The other betting markets agree; she’s around a 2/5 favorite (you’d bet five dollars to win two) to win the general election. In PPFA’s sharky opinion: 1) Buy low on Trump, who’s almost certainly going to be the nominee and could get you five dollars for every dollar you bet on him today. 2) Don’t invest a penny in Clinton as a 2/5 favorite, because most of the country does not like or trust her. 3) Kasich is worth a 40/1 long-shot bet if you have a hundred bucks laying around and want a shot at four grand. A third ballot at the convention is probably all you need.
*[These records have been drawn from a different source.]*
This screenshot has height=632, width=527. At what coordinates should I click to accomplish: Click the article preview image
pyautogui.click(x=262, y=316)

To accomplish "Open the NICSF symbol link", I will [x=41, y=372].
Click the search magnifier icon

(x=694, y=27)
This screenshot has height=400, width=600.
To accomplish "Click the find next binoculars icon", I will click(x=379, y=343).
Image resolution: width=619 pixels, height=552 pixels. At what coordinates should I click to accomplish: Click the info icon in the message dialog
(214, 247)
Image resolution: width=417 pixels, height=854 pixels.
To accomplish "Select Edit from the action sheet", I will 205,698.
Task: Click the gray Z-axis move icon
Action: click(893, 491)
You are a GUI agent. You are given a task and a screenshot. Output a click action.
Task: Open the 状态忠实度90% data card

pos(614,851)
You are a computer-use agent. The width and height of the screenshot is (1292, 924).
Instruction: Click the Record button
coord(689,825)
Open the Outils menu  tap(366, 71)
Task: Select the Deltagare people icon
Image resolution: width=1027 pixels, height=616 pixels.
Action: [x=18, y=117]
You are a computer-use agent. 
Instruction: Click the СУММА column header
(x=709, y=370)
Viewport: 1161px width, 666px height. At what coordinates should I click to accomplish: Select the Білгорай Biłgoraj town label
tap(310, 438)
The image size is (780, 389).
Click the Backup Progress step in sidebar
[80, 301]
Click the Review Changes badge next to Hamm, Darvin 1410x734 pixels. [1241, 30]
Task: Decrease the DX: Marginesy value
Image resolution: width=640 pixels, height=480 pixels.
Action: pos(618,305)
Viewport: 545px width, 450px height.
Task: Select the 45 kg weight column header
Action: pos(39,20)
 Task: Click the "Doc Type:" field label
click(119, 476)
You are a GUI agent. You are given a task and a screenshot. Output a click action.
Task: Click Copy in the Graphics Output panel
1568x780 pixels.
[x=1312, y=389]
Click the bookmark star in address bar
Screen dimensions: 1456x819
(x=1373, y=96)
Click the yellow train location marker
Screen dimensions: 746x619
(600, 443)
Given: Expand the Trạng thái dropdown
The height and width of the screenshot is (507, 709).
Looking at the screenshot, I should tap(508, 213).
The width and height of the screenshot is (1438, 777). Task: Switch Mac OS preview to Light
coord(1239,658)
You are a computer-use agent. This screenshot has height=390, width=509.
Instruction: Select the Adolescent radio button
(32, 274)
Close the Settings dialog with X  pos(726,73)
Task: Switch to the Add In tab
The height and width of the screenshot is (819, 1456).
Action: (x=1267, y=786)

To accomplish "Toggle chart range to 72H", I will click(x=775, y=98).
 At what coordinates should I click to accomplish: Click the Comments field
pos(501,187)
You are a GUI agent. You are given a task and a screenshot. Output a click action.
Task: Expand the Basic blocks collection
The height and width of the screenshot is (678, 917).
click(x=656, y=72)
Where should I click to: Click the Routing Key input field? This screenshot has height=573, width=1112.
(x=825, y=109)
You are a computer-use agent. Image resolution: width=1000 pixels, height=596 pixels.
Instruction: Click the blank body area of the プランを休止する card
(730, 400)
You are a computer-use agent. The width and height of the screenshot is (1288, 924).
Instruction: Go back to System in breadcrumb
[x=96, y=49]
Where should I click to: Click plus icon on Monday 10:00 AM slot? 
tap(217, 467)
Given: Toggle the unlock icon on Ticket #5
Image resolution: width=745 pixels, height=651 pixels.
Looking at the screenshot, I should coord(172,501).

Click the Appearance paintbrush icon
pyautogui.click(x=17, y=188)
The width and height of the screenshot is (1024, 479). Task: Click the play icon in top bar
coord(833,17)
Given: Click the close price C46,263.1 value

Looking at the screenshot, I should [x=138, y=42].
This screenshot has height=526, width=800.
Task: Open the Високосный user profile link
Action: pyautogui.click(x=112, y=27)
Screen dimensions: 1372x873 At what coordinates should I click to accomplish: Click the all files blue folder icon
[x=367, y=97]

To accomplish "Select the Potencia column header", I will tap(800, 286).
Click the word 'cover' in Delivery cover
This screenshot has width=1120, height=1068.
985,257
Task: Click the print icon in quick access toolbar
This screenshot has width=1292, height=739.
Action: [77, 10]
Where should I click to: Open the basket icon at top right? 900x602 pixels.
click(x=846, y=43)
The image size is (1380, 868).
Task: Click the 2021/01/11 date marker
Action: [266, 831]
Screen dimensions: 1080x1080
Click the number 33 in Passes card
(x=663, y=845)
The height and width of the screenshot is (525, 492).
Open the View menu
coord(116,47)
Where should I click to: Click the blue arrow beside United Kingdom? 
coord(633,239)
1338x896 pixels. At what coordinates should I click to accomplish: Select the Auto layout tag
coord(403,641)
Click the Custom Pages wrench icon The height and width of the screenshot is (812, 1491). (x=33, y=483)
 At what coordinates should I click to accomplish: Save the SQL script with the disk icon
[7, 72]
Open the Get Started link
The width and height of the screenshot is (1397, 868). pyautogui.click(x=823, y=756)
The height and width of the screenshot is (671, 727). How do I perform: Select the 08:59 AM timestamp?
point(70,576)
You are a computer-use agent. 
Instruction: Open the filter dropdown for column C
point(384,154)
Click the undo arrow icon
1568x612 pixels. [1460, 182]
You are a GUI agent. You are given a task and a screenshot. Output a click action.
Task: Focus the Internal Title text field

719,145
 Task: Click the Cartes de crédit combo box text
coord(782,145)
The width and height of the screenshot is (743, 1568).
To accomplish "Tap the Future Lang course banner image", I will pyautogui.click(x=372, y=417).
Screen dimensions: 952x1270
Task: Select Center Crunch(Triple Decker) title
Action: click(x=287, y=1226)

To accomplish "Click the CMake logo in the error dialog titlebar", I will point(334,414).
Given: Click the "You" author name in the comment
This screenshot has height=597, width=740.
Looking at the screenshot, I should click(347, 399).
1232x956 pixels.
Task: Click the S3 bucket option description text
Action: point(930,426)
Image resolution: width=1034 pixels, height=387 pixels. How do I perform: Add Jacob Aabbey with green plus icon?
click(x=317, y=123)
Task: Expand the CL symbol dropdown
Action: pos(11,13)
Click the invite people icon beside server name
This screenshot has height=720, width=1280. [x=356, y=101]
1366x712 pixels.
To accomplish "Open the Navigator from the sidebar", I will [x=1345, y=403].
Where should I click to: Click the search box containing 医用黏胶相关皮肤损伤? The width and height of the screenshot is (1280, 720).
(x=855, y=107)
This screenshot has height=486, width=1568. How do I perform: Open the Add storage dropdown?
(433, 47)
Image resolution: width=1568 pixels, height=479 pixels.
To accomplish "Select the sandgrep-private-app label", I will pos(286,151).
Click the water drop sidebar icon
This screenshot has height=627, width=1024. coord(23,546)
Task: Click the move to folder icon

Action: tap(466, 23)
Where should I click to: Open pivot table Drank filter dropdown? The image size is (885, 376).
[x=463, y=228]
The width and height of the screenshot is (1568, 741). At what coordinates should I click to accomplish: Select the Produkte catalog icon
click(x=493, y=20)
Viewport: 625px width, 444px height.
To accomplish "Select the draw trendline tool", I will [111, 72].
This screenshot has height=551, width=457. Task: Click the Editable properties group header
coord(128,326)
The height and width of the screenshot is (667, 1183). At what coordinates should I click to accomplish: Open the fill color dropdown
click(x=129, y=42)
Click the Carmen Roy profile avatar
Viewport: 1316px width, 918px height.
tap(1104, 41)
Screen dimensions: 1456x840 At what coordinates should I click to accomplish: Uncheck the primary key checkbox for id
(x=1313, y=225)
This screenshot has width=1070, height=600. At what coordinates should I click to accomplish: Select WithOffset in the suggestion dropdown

Last night, in what were pretty familiar tactics, Clinton continued her pivot to the general election while also trying to squash Sanders and politicizing any person she could get her hands on. In the same speech where she said, “The race for the Democratic nomination is in the home stretch and victory is in sight” — a pretty heavy-handed gesture to Bernie Sanders to take the pill marked chill — she invited the daughter of the slain Sandy Hook principal Dawn Hochsprung to her speech so she could link the tragedy and more stringent gun control, a rare issue where Sanders falters with liberals, and an issue of particular concern to my home state of Connecticut, who holds a primary next week that Sanders can win.

On the 26th, with Connecticut we’ll have primaries in Delaware, Maryland, Rhode Island, and the next big prize — Pennsylvania. Now we wait to see how badly Sanders wants to win them.